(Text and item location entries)
++++++++

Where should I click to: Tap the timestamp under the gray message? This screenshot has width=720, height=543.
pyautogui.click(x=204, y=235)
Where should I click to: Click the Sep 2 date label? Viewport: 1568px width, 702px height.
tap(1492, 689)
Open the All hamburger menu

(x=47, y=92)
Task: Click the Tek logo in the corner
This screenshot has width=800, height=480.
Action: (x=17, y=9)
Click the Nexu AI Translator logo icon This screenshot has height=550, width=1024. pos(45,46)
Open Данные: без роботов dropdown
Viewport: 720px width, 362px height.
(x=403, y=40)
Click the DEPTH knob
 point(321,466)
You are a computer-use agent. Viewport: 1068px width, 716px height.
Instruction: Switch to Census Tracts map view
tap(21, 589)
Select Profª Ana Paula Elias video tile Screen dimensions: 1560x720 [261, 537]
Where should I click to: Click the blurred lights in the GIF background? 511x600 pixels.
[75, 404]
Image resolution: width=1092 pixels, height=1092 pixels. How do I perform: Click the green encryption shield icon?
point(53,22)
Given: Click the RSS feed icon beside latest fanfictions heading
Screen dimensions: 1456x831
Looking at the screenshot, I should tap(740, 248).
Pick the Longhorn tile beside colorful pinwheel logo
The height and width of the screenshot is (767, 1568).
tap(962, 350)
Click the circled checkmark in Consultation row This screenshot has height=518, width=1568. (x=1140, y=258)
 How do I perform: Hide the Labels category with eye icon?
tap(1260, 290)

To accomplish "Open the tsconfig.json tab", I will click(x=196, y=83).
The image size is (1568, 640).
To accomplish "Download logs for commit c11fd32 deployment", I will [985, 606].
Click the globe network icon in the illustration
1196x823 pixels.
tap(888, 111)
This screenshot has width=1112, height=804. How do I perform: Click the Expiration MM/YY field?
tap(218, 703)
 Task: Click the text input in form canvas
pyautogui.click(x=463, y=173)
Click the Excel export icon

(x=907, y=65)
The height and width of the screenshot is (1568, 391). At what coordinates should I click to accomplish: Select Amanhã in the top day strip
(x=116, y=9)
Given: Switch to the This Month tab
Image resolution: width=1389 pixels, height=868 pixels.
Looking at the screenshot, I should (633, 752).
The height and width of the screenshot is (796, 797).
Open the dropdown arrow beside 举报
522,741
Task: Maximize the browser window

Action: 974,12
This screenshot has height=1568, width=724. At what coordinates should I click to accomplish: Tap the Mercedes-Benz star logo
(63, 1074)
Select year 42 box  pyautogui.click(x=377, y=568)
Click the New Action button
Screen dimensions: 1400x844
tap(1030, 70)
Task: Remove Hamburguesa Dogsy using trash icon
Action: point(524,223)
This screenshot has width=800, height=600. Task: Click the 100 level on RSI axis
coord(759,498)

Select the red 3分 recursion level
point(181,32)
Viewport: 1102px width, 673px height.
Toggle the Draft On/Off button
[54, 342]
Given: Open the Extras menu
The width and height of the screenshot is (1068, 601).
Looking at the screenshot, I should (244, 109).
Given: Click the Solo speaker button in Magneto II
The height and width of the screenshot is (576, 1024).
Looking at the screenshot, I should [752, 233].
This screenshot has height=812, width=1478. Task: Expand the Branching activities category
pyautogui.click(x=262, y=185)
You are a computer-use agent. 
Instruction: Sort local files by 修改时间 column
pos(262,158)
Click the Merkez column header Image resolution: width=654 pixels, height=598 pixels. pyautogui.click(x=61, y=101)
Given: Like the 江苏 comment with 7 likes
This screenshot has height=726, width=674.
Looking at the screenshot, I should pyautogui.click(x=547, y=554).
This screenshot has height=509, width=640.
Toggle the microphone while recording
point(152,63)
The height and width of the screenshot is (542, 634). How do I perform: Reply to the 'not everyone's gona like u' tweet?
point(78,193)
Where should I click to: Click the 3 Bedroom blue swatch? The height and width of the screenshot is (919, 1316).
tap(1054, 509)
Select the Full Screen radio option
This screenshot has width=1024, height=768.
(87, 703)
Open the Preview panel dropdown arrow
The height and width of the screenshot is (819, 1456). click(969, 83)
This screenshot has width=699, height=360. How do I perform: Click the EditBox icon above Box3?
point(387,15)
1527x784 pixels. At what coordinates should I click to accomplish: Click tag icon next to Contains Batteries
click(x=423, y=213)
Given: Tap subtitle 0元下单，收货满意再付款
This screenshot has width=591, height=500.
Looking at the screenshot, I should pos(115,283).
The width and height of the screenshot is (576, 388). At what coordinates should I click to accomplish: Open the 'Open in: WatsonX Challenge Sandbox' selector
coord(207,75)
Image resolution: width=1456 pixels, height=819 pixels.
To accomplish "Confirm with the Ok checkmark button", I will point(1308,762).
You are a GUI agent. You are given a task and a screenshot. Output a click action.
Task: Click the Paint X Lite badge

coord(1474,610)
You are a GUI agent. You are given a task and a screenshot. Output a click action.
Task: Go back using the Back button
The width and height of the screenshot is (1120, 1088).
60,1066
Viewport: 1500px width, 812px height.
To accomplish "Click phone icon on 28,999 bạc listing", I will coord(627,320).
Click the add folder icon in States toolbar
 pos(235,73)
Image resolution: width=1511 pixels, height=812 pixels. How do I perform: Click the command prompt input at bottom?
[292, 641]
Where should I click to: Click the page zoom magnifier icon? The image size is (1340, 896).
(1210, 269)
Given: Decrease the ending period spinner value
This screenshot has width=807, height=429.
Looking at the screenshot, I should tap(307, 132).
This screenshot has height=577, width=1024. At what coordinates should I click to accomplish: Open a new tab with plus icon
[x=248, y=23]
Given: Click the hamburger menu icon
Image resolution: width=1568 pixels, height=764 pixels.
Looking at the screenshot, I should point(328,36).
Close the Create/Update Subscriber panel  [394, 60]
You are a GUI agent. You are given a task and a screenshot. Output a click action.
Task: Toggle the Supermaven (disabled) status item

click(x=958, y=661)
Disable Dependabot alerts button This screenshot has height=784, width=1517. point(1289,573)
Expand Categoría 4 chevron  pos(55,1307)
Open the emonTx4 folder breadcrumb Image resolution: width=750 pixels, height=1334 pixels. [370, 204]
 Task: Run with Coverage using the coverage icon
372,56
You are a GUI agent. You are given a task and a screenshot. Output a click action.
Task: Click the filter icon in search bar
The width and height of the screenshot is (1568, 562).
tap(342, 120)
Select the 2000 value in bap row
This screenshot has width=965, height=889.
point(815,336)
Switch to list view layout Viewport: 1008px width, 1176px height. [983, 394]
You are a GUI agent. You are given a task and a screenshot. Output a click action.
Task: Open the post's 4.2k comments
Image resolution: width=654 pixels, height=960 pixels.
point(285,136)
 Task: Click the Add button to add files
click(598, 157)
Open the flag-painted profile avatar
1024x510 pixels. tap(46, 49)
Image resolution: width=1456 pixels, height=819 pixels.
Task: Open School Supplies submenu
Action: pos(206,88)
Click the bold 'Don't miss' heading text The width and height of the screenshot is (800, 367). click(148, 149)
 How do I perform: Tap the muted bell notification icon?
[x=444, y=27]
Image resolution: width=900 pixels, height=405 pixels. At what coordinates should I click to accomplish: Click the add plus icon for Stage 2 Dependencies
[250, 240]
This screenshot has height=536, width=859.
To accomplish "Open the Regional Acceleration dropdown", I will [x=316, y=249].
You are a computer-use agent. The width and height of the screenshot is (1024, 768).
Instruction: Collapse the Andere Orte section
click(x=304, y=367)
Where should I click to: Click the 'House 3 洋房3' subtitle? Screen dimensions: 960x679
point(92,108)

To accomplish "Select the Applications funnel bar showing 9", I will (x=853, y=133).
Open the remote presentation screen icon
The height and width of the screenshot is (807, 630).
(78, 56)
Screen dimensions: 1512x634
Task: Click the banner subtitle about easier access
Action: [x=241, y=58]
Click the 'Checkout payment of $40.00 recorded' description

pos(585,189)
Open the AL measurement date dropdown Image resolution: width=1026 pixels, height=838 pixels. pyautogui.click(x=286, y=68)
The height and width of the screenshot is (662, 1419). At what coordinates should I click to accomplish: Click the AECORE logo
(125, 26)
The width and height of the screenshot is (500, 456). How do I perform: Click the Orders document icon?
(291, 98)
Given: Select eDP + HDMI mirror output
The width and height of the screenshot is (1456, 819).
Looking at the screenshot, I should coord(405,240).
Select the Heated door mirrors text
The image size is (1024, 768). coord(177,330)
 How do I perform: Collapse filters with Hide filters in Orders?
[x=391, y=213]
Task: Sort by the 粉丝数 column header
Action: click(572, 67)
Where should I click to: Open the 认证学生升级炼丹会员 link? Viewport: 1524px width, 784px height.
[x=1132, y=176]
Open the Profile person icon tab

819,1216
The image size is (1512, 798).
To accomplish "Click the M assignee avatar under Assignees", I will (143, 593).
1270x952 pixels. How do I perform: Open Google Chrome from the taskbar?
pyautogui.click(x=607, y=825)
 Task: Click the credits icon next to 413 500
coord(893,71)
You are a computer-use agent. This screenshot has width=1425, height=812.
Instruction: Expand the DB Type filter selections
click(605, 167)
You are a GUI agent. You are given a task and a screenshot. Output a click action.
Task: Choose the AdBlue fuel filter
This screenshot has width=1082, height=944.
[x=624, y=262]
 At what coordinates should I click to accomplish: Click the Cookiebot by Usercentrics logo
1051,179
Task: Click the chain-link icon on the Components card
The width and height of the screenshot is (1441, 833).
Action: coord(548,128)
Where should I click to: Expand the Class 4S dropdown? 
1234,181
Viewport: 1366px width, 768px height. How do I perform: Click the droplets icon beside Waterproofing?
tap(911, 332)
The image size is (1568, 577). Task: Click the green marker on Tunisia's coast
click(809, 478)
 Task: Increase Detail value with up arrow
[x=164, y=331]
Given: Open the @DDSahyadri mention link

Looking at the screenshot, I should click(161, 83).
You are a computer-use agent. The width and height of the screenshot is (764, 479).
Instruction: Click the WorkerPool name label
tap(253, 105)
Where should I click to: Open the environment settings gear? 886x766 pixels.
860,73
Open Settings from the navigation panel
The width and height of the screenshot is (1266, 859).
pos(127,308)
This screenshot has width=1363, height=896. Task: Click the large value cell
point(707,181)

++++++++

§ Task
Please repeat the data from the line with "How do I perform: Tap" up to and including the line with "point(92,108)", keeping the requests and adjusting every coordinate in the answers by adding -137. Give only those lines.

§ Finished exercise
 How do I perform: Tap the muted bell notification icon?
[x=307, y=-110]
Image resolution: width=900 pixels, height=405 pixels. At what coordinates should I click to accomplish: Click the add plus icon for Stage 2 Dependencies
[113, 103]
This screenshot has height=536, width=859.
To accomplish "Open the Regional Acceleration dropdown", I will [x=179, y=112].
You are a computer-use agent. The width and height of the screenshot is (1024, 768).
Instruction: Collapse the Andere Orte section
click(x=167, y=230)
Where should I click to: Click the 'House 3 洋房3' subtitle? Screen dimensions: 960x679
point(-45,-29)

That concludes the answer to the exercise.